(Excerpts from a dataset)

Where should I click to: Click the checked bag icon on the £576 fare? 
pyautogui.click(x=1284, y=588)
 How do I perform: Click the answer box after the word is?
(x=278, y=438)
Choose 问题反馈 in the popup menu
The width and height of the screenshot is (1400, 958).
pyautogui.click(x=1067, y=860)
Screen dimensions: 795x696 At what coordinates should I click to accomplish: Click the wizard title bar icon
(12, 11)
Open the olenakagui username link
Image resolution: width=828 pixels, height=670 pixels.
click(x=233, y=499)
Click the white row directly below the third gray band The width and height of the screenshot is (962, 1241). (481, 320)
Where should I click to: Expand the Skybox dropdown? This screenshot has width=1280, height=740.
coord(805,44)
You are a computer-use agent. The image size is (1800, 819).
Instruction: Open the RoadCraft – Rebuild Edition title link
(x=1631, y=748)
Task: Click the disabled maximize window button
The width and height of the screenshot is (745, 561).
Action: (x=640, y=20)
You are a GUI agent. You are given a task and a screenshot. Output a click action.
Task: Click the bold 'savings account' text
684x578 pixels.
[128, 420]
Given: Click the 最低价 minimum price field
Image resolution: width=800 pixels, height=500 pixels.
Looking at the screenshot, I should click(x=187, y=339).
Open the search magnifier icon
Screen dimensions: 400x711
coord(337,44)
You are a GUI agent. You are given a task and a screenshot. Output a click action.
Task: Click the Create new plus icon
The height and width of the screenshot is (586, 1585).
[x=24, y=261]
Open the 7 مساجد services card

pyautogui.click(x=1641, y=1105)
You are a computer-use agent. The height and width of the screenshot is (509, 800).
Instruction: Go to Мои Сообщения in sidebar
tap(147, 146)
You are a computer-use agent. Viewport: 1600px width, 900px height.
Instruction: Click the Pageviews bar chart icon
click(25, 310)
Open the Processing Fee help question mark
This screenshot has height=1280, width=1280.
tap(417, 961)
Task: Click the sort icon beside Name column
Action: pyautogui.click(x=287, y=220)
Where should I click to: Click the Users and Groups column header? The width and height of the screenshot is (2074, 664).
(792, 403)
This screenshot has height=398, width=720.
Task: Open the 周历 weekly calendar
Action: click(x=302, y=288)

▶ _ACTIVITY_
Repeat every entry exactly. Nothing may be dropped.

▶ _RESULT_
Where should I click to: Click the checked bag icon on the £576 fare? 
pyautogui.click(x=1284, y=588)
 How do I perform: Click the answer box after the word is?
(x=278, y=438)
Choose 问题反馈 in the popup menu
The width and height of the screenshot is (1400, 958).
pyautogui.click(x=1067, y=860)
Screen dimensions: 795x696 At what coordinates should I click to accomplish: Click the wizard title bar icon
(12, 11)
Open the olenakagui username link
Image resolution: width=828 pixels, height=670 pixels.
click(x=233, y=499)
Click the white row directly below the third gray band The width and height of the screenshot is (962, 1241). (481, 320)
Where should I click to: Expand the Skybox dropdown? This screenshot has width=1280, height=740.
coord(805,44)
You are a computer-use agent. The image size is (1800, 819).
Instruction: Open the RoadCraft – Rebuild Edition title link
(x=1631, y=748)
Task: Click the disabled maximize window button
The width and height of the screenshot is (745, 561).
Action: (x=640, y=20)
You are a GUI agent. You are given a task and a screenshot. Output a click action.
Task: Click the bold 'savings account' text
684x578 pixels.
[128, 420]
Given: Click the 最低价 minimum price field
Image resolution: width=800 pixels, height=500 pixels.
Looking at the screenshot, I should click(x=187, y=339).
Open the search magnifier icon
Screen dimensions: 400x711
coord(337,44)
You are a GUI agent. You are given a task and a screenshot. Output a click action.
Task: Click the Create new plus icon
The height and width of the screenshot is (586, 1585).
[x=24, y=261]
Open the 7 مساجد services card

pyautogui.click(x=1641, y=1105)
You are a computer-use agent. The height and width of the screenshot is (509, 800).
Instruction: Go to Мои Сообщения in sidebar
tap(147, 146)
You are a computer-use agent. Viewport: 1600px width, 900px height.
Instruction: Click the Pageviews bar chart icon
click(25, 310)
Open the Processing Fee help question mark
This screenshot has height=1280, width=1280.
tap(417, 961)
Task: Click the sort icon beside Name column
Action: pyautogui.click(x=287, y=220)
Where should I click to: Click the Users and Groups column header? The width and height of the screenshot is (2074, 664).
(792, 403)
This screenshot has height=398, width=720.
Task: Open the 周历 weekly calendar
Action: click(x=302, y=288)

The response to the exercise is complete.